** start of Material for this exercise **

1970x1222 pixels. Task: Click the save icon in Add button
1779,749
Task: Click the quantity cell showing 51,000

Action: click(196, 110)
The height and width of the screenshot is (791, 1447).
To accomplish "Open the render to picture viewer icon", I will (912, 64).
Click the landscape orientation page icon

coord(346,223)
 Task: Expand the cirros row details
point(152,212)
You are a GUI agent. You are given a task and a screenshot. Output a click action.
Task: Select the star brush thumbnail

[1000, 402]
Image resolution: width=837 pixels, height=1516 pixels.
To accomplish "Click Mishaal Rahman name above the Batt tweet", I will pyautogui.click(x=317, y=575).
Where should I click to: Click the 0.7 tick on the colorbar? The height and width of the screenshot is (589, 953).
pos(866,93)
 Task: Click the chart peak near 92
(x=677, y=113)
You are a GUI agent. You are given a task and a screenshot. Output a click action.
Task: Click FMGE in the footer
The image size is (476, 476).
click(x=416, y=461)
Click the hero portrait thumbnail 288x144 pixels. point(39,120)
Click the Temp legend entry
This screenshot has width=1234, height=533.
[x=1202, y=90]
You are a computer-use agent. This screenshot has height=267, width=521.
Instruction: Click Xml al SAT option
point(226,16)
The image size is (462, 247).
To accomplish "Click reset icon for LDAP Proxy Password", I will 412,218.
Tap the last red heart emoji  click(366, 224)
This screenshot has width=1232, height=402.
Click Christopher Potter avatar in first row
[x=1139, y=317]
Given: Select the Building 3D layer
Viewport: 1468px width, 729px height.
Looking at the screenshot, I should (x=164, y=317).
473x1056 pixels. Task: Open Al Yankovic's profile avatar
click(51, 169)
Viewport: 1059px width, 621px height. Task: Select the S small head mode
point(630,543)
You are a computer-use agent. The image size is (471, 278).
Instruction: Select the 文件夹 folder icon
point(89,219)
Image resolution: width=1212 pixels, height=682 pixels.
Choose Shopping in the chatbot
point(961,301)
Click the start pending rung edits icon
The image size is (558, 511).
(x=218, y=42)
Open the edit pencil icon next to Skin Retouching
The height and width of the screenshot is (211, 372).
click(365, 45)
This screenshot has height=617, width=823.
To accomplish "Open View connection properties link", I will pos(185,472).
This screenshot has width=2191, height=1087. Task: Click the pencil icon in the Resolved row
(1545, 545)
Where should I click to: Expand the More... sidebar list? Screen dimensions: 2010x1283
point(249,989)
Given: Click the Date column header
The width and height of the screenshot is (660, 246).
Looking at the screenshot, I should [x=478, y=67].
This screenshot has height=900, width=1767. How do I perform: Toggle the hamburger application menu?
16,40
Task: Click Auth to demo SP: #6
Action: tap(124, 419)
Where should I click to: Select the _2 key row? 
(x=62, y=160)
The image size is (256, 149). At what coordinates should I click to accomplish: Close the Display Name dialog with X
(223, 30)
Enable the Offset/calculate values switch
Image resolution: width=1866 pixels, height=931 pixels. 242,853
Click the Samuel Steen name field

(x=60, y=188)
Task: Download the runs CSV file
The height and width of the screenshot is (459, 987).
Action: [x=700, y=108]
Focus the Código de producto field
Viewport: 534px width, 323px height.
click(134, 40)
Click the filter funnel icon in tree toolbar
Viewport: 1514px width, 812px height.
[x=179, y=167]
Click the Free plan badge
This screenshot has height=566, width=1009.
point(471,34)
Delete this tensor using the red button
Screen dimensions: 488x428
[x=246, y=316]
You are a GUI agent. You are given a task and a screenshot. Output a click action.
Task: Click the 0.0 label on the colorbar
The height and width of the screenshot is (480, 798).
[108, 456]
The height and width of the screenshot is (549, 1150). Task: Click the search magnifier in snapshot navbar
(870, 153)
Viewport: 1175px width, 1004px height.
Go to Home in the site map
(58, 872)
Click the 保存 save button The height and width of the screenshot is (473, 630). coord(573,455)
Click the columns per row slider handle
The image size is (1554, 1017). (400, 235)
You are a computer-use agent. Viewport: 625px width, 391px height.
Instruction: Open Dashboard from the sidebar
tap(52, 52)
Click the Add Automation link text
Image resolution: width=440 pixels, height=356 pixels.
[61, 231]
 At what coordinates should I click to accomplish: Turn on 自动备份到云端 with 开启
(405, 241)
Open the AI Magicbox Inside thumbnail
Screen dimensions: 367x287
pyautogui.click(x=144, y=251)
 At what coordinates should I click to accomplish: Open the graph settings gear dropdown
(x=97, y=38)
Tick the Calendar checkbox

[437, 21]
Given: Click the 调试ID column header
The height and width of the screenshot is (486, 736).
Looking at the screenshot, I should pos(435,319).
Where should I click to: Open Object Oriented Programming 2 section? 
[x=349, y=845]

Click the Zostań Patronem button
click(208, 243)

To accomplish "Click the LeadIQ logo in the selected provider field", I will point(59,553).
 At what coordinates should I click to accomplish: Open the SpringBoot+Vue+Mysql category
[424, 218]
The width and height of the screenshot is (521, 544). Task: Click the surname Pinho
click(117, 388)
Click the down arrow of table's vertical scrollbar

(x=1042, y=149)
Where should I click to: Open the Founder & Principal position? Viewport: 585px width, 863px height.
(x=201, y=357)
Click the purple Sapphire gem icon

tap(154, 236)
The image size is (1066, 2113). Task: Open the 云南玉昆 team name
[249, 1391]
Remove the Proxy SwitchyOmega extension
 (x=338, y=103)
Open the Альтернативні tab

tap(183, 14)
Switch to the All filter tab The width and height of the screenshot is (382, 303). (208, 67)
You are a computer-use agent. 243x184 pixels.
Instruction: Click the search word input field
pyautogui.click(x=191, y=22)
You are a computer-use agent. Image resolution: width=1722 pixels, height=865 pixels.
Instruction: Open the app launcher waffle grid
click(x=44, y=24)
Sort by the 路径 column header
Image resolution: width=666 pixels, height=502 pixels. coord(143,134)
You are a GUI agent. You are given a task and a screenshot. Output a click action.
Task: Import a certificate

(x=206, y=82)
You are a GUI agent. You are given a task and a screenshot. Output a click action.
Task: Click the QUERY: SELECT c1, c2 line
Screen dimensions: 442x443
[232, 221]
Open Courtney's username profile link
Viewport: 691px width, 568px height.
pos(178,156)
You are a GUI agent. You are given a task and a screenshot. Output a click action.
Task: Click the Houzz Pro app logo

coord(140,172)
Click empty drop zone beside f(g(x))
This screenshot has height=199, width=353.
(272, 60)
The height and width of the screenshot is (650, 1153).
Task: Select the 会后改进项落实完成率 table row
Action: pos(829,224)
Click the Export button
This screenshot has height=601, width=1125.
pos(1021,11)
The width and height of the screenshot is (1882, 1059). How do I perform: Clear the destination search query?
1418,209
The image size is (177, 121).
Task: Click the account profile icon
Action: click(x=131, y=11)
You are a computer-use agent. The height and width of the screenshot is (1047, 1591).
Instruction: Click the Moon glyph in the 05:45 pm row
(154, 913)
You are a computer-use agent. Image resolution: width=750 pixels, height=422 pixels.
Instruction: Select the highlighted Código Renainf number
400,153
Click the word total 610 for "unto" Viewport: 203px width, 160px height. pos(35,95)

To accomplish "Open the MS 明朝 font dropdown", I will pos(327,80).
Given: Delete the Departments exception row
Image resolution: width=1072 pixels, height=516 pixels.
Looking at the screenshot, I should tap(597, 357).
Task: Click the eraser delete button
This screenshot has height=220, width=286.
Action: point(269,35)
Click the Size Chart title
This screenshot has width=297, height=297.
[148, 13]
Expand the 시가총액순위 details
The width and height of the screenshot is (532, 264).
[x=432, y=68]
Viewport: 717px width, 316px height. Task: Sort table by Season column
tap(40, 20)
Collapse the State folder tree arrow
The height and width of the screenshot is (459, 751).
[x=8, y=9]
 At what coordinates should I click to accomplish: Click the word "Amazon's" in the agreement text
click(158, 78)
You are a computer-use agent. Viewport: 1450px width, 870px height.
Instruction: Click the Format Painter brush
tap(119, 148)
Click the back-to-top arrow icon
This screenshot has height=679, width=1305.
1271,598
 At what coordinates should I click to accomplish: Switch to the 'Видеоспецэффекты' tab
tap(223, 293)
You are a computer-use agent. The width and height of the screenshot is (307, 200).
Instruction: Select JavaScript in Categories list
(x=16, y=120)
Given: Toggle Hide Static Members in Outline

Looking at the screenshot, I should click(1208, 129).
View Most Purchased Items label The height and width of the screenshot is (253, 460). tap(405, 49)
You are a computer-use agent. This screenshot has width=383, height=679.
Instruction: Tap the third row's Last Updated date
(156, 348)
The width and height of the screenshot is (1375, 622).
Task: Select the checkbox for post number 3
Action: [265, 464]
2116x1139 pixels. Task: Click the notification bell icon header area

** end of Material for this exercise **

### Problem to work on
Rename "Viewport" to "Display" in the lines that begin at the one containing "Task: Click the eraser delete button" and stop after the one containing "tap(223, 293)". Output only those lines, otherwise unchanged.

### Solution to this problem
Task: Click the eraser delete button
This screenshot has height=220, width=286.
Action: point(269,35)
Click the Size Chart title
This screenshot has width=297, height=297.
[148, 13]
Expand the 시가총액순위 details
The width and height of the screenshot is (532, 264).
[x=432, y=68]
Display: 717px width, 316px height. Task: Sort table by Season column
tap(40, 20)
Collapse the State folder tree arrow
The height and width of the screenshot is (459, 751).
[x=8, y=9]
 At what coordinates should I click to accomplish: Click the word "Amazon's" in the agreement text
click(158, 78)
You are a computer-use agent. Display: 1450px width, 870px height.
Instruction: Click the Format Painter brush
tap(119, 148)
Click the back-to-top arrow icon
This screenshot has height=679, width=1305.
1271,598
 At what coordinates should I click to accomplish: Switch to the 'Видеоспецэффекты' tab
tap(223, 293)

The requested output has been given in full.